Sometimes it is useful in Go code to provide test hooks so that methods can behave differently at test time. Here is a trivial example.
package main
import "fmt"
var testHookGreet func(string) string
func Greet(s string) string {
if h := testHookGreet; h != nil {
return h(s)
}
return fmt.Sprintf("Hello, %s!", s)
}
func main() { println(Greet("world")) }
Now testHookGreet
can be set during testing to override the behavior of the
real Greet()
. This might be useful for tests that are not testing the
implementation of Greet()
itself, but in which Greet()
is still being
called somewhere.
Test hooks are found in several places in the Go standard library as well as elsewhere in the wild.
The Go compiler is not currently smart enough to recognize that, in the above
example, testHookGreet
is always nil
when the real program is running. As a
result, in the finished program, Greet()
performs a check to see if
testHookGreet
is nil
every time it is called (godbolt).
This has very little impact in the grand scheme of things, especially if the program is running with profile-guided optimization, but it would be nice for test instrumentation like this to be brought down to zero impact.
testdetect
generates a package-local testingDetector
type with a single
method, Testing()
. While not a true constant, this method is "constant
enough" that most Go compilers will optimize test related branches out of the
finished binary. It's the closest thing to an #ifdef TEST
as can be achieved
today.
Here it is wired into the previous example.
package main
import "fmt"
var t testingDetector
var testHookGreet func(string) string
func Greet(s string) string {
if h := testHookGreet; t.Testing() && h != nil {
return h(s)
}
return fmt.Sprintf("Hello, %s!", s)
}
func main() { println(Greet("world")) }
Now the entire test hook branch is optimized away, leaving the compiled code effectively the same as if the program were written like this.
package main
import "fmt"
func Greet(s string) string {
return fmt.Sprintf("Hello, %s!", s)
}
func main() { println(Greet("world")) }
Run this in your Go package's directory.
go run lesiw.io/testdetect@latest
Alternatively, include it in your Go code as a go generate
directive.
//go:generate go run lesiw.io/testdetect@latest
This produces two files, testing_detector.go
and testing_detector_test.go
.
Write your test-specific code behind a (testingDetector).Testing()
check.
package main
var t testingDetector
func main() {
if t.Testing() {
println("t.Testing()=true")
} else {
println("t.Testing()=false")
}
println("Hello world!")
}
As of February 2025, checking for Testing()
in this way correctly strips
test-related branches from Go programs compiled by gc
(the primary Go
implementation) and tinygo
. It does not work for gccgo
.
Technically, this is reliant on implementation details of each of these
compilers, which are not defined in the Go specification and are subject to
change.

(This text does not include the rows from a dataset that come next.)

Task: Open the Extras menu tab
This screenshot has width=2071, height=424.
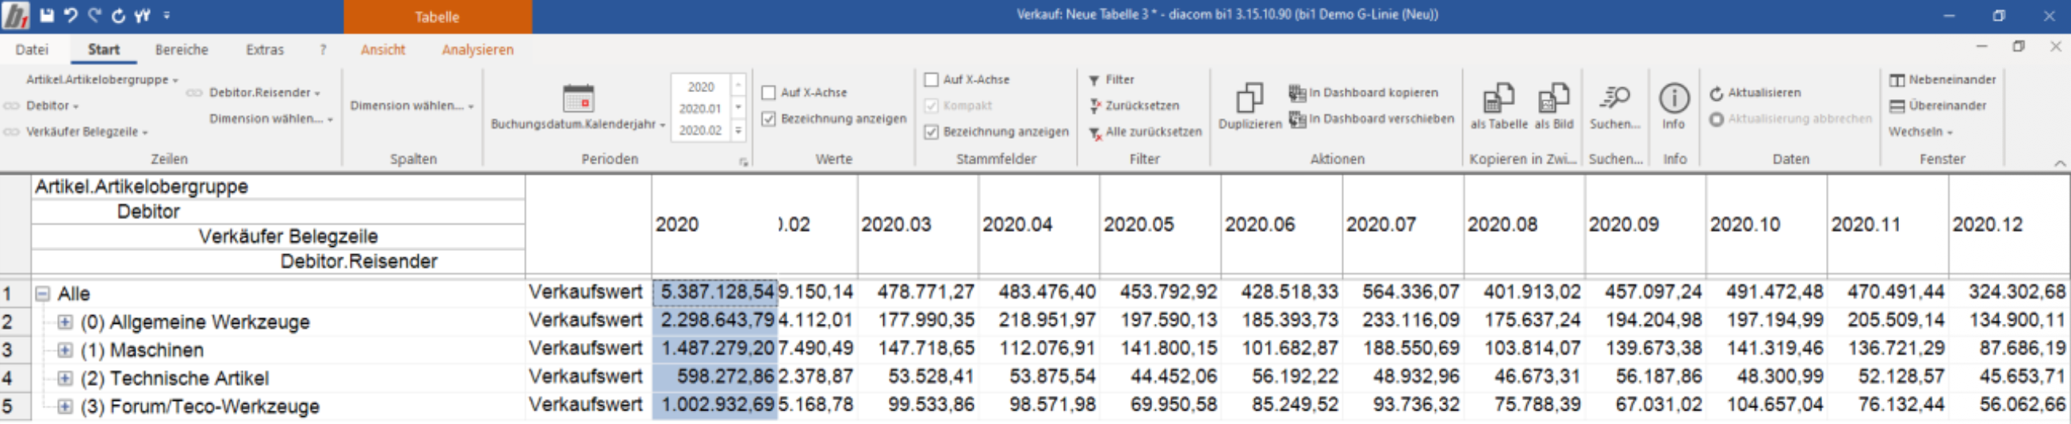Action: [x=265, y=50]
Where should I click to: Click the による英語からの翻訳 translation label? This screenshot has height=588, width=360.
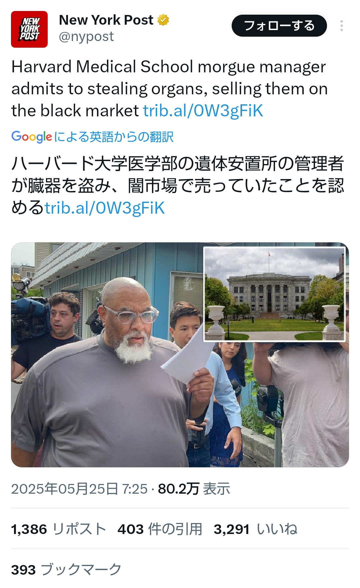(x=114, y=137)
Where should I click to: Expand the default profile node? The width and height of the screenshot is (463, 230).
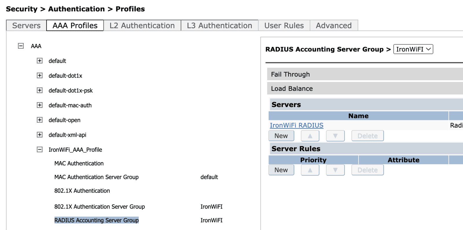(40, 61)
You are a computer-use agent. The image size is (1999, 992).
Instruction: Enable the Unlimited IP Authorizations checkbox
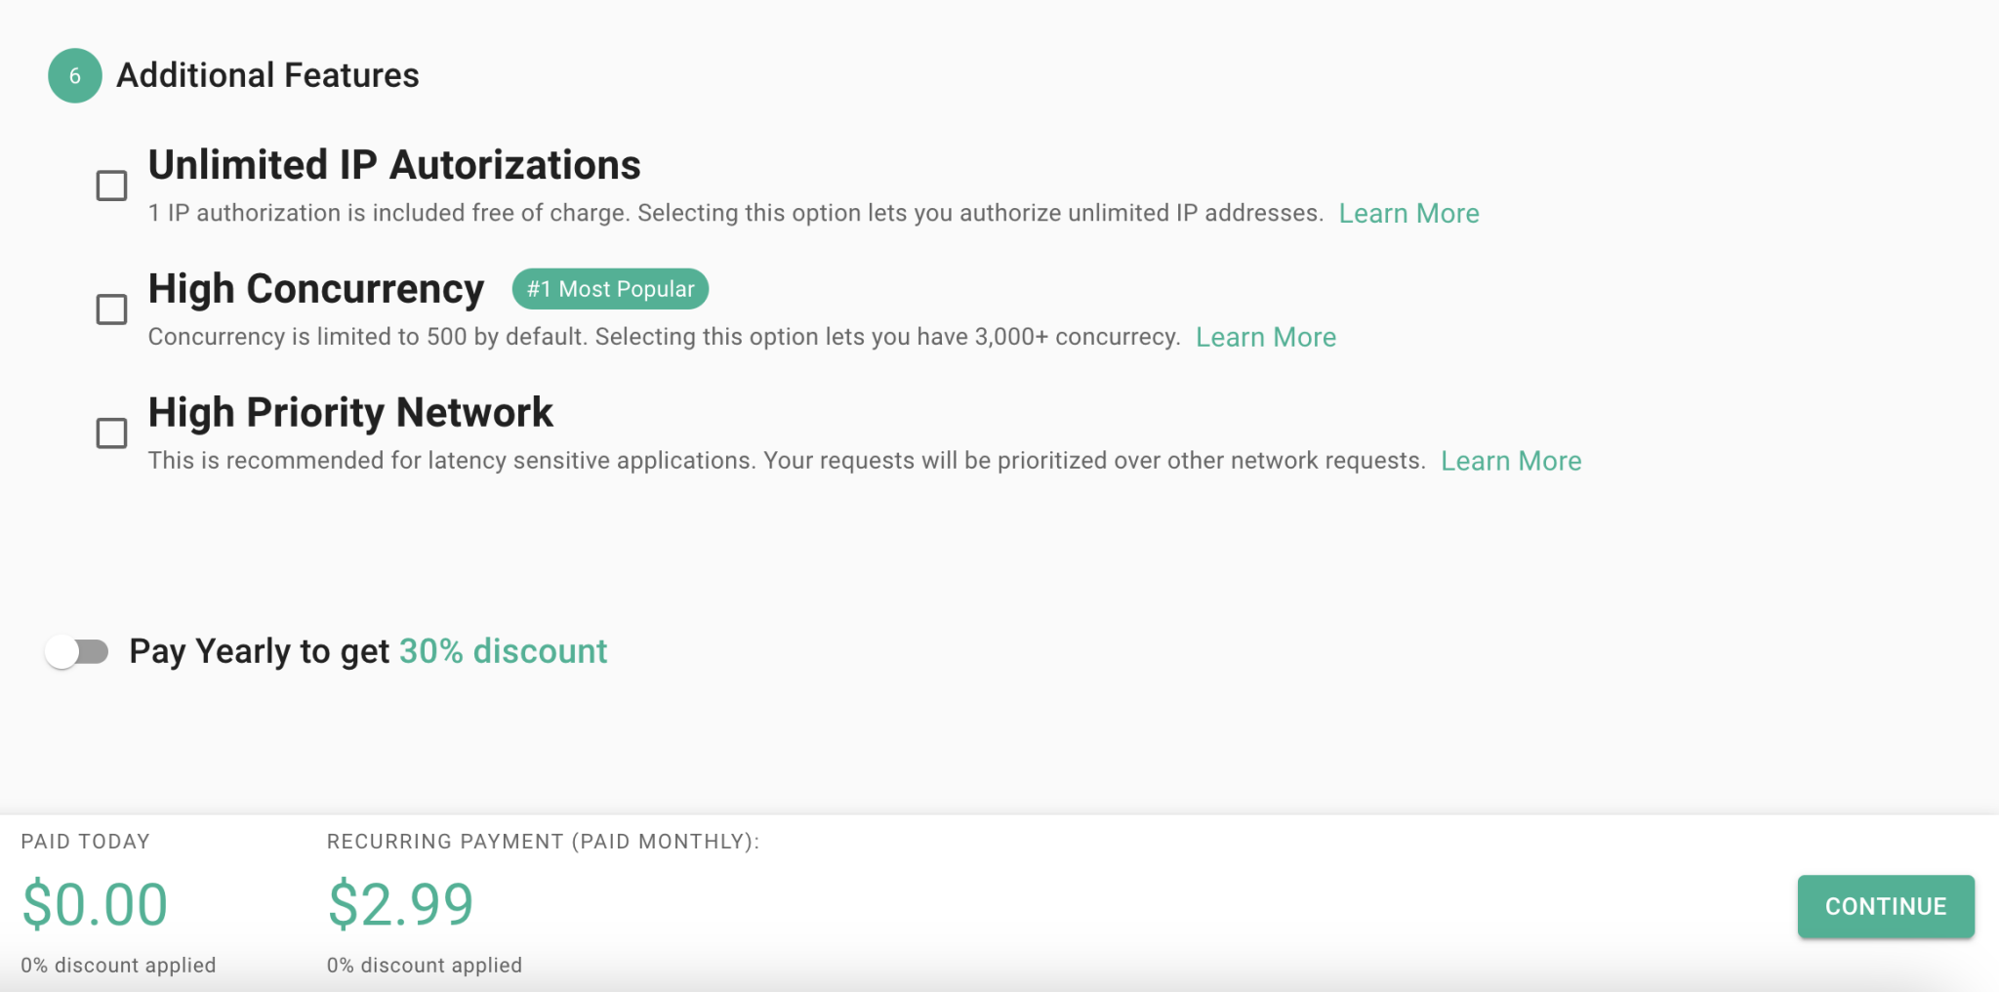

That said, I find it unlikely that dead code elimination will regress
to the point where these branches are no longer optimized out, and even when
building binaries using versions of the Go toolchain from years ago,
removal of the if t.Testing() == true
branches has proven consistent.
This generator generates a number of superfluous lines to avoid contributing negatively to code coverage or tripping up popular linting tools. Since the entire point of this package is to provide a testing tool that hopefully helps you improve your own code coverage, generating additional uncovered lines is considered a bug.
It is theoretically possible to tamper with the value of t.Testing()
. To
validate that this does not happen, an init()

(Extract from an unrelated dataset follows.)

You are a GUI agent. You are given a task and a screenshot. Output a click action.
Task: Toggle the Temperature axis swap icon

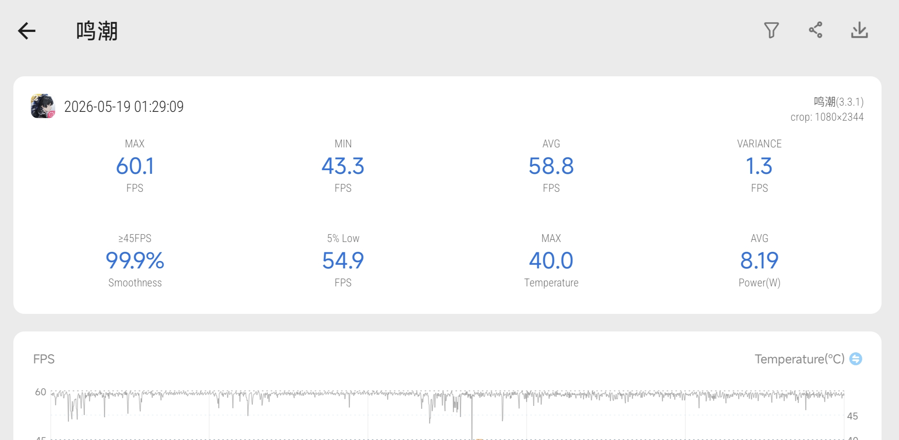pyautogui.click(x=856, y=359)
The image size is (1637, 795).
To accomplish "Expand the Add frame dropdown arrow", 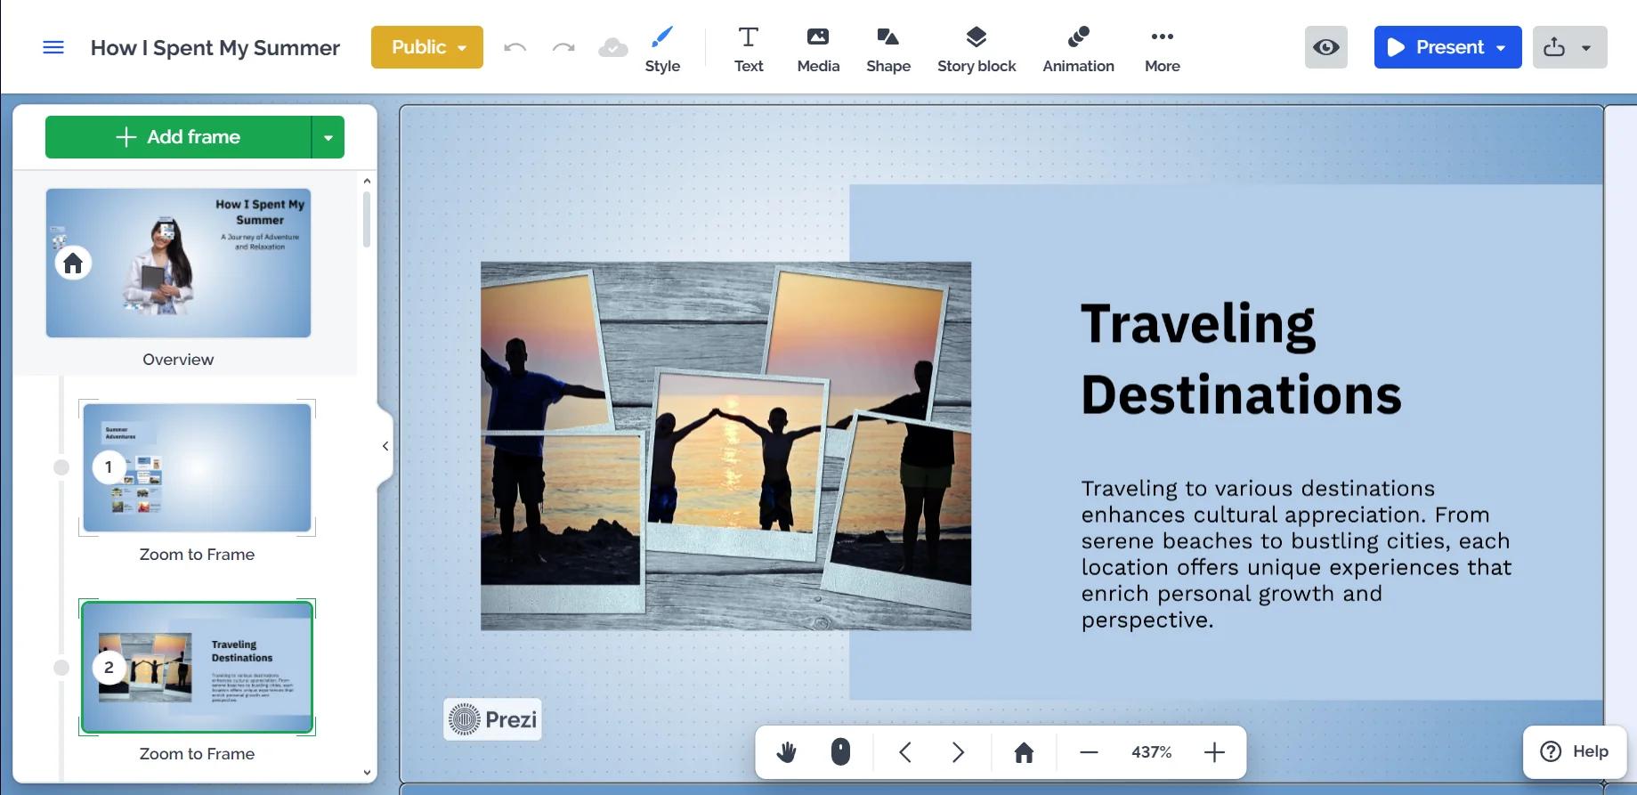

function has been added to
testing_detector.go
that checks to ensure the value of t.Testing()
is
always equal to testing.Testing()
, whose value is set at compile time. In
the unlikely event someone were to add the contents of the
testing_detector_test.go
file into a large codebase, the program would detect
the discrepancy and panic on initialization.
The actual mechanism behind testingDetector
's differing behavior between
test and non-test binaries is well-defined in the
Go spec. Specifically, it (ab)uses
selector rules, adding a new method to the
testingDetector
type that is only present in the _test.go
file. So while
implementations of dead code elimination may differ from compiler to compiler,
this code is perfectly valid by Go spec rules and will never fail to run.

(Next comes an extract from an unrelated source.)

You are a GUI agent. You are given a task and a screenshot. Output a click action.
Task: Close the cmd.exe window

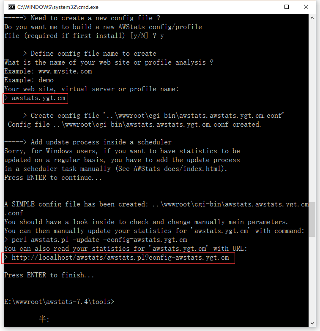[x=306, y=7]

I've built this in the hopes that it will someday be retired.
Despite many,
many,
many,
many,
many,
many
requests and proposals for a compile-time constraint to strip out test-time
specific code, Go still does not have a test
build tag.
testing.Testing()
was added in Go 1.21
but is sadly not constant, meaning any code gated behind it will still be
present in a release binary.
Almost all of this utility's work could be could be made redundant if Go
treated _test.go
files the same as any other build constraint by exposing a
test
build tag.
//go:build !test
// +build !test
package main
const undertest = false
//go:build test
// +build test
package main
const undertest = true
Being a constant declaration, this does not harm code coverage metrics and is impossible to tamper with: a constant can only be declared once, so declaring it a second time elsewhere in the code would be a compile error.
I am personally of the opinion that this is simpler, more understandable, less
surprising, and a simple if false == true
check is highly likely to be
optimized out by any current or future Go compiler.